OPINION: Following a community outcry over the plight of asylum seekers in Europe, the Australian Government has announced that it will resettle 12,000 Syrian and Iraqi refugees. This will be in addition to the annual refugee and humanitarian intake of 13,750. Prime Minister Tony Abbott has described the increase as demonstrating that Australia is a 'generous' country which seeks to be 'the best possible international citizen'.

This language is telling, and reflects an important nexus between refugee policy and foreign policy. Since Australia is recognised overseas as having an asylum policy that contravenes international law in a number of respects, the increased refugee intake is as much for the nation's image abroad as it is for domestic political ends.
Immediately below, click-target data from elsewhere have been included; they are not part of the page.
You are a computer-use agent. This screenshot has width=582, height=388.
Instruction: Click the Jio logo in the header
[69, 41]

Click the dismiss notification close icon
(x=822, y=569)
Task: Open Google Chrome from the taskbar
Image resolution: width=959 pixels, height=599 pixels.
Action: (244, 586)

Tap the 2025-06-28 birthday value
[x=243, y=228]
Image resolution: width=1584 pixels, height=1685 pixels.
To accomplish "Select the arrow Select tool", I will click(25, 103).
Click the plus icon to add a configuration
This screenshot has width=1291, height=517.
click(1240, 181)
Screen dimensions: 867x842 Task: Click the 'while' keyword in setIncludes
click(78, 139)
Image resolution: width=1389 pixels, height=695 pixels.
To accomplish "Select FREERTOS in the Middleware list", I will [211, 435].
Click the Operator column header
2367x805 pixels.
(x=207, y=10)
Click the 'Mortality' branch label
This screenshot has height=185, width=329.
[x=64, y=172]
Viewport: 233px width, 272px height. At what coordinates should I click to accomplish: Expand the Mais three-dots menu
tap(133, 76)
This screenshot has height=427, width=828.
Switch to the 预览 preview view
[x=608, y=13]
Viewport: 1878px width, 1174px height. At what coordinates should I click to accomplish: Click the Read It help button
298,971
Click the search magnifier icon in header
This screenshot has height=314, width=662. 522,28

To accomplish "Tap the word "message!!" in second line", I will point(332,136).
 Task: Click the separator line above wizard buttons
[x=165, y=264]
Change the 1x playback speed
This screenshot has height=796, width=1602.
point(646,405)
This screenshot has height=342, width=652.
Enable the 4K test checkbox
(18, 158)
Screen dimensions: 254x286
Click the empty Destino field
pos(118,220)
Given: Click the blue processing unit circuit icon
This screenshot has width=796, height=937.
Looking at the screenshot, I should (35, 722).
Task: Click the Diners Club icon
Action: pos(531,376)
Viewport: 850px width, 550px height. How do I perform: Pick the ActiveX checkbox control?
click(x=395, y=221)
The way that states respond to refugees has always been shaped by various political and strategic interests. This is not to diminish their humanitarian motivations, but to say that these are underpinned by broader priorities. For instance, studies show that refugees can be a young and entrepreneurial addition to a nation's population. In other ways, the priorities may be outward-looking – a generous refugee policy can serve to enhance a state's international reputation. Accepting refugees is a way of signalling that a nation is prosperous and kind-hearted.

In strategic terms, refugee resettlement can serve a distinct purpose. During the Cold War, refugees from the Soviet Union became 'symbols of foreign policy' in the West, their defection an ideological victory.

Today, the acceptance of an additional 12,000 refugees may provide Australia greater leverage in international debates about the Syrian crisis, particularly in light of the simultaneous announcement that Australia will contribute to US-led airstrikes in Syria. Yet at the same time, recognising refugees who are seeking protection can also complicate Australia's bilateral relationships, as this represents implicit criticism of a foreign government's relationship with its people.

Archival records of the 1970s and 1980s indicate that the Department of Foreign Affairs was mindful of the foreign policy significance of applications for refugee status, and in some cases wished to avoid offending particular countries of origin.

Importantly, resettling refugees can allow a state to overcome a difficult past and to remake itself in the eyes of the world.

For Canada, the acceptance of large numbers of Vietnamese refugees in the 1970s was in light of its failure to offer protection to Jewish refugees fleeing Nazi Germany aboard the St Louis in 1939. The people of Canada went on to win the Nansen Refugee Award in 1986, the UNHCR's highest honour. For Australia, taking Vietnamese refugees in the 1970s was a means of moving away from decades of racially discriminatory immigration policy. The Minister for Foreign Affairs at the time, Andrew Peacock, advised that Australia would attract substantial international criticism if it resettled Vietnamese from camps in the region yet 'failed to respond in a humane manner to the arrival of boat refugees from Asia on Australian territory'.

Since then, however, Australian governments have changed tack. Australia's humanitarian resettlement program, through which we offer places to refugees stuck in countries of first asylum overseas, has been used to justify the exclusion of asylum seekers who seek our protection directly. Last week, the inconsistency between Australia's acceptance of refugees from Syria and Iraq, and its detention (and deportation) of their countrymen on Manus Island, was explained by the Prime Minister as a means of not 'encouraging' people smugglers.

Recently, the New York Times published an editorial that was highly critical of Australia's treatment of asylum seekers. The Minister for Immigration, Peter Dutton, chose to issue a media release in defence of Australia's asylum policy, and yet there is little doubt that the announcement of an increased refugee intake is one way in which the Government is attempting to improve Australia's international image on this issue. Notwithstanding the Prime Minister's previous statement that Australia will not be 'lectured' on human rights by the UN, we will surely hear much more about Australia's 'generosity' towards refugees and its support for the UNHCR in coming days.

As contradictory as the Government's approach may be, it seems that what the rest of the world thinks about our refugee policy does matter.

Dr Claire Higgins is a Research Associate in the Kaldor Centre for International Refugee Law at UNSW.